Aldejohann, mantarın sözde kir veya leke enfeksiyonu yoluyla yayıldığını açıklıyor. “Corona örneğinde olduğu gibi aerosoller yoluyla bulaşma, kesinliğe yakın bir olasılıkla göz ardı edilebilir.” Bunun yerine Candida auris hastadan hastaya kontamine yüzeyler, enfekte hemşireler veya paylaşılan tıbbi ekipman yoluyla geçebilir.
Aldejohann, Berlin’deki bir vakayı bildiriyor: Aynı entübasyon spatulası muhtemelen iki enfekte hastada kullanılmıştı. Her dezenfektan tehlikeli patojene karşı etkili değildir. Mantarı özellikle sinsi yapan şey, insanların onu fark edilmeden altı ay veya daha uzun süre taşıyabilmeleridir. En kötü durumda bu, kliniklerde veya bakım evlerinde kontrol edilemeyen salgınlara yol açabilir.
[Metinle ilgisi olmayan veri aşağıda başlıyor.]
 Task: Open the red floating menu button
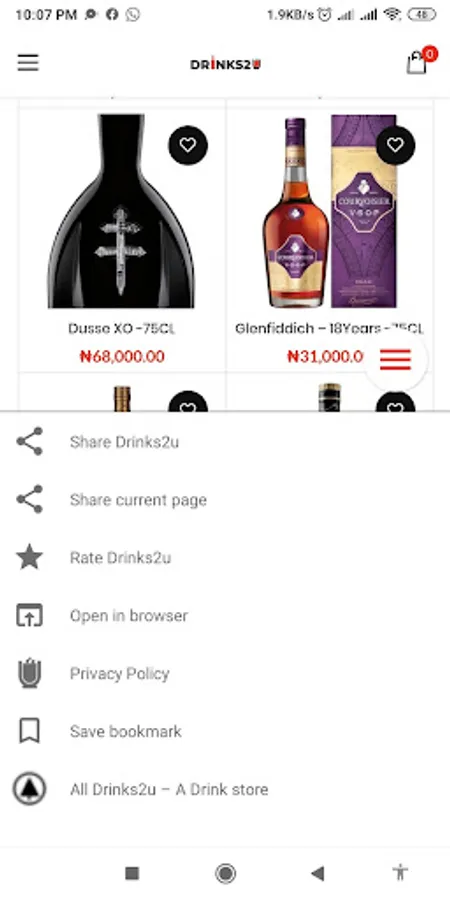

Bu nedenle araştırma ekibi, bunu mümkün olduğunca önlemek için bir klinik rehber yayınladı. Örneğin, hastaneler risk faktörlerine dikkat etmeli ve dezenfektanları kontrol etmelidir. Aldejohann için bir umut ışığı, şu anda yeni antifungal ajanlar üzerinde araştırma yapılıyor olmasıdır. Yakında piyasada olmalılar. Bununla birlikte, ilk önlem olarak, bilim adamları zorunlu raporlamayı umuyorlar. Aldejohann’a göre, öğrendiği üzere Robert Koch Enstitüsü’nde buna uygun bir süreç başlatılacak. ABD’dekine benzer koşulları önlemek için hala zaman var. Mikrobiyolog ikna oldu: “Candida auris’in Almanya’dan bir daha kaybolacağını düşünmüyorum.”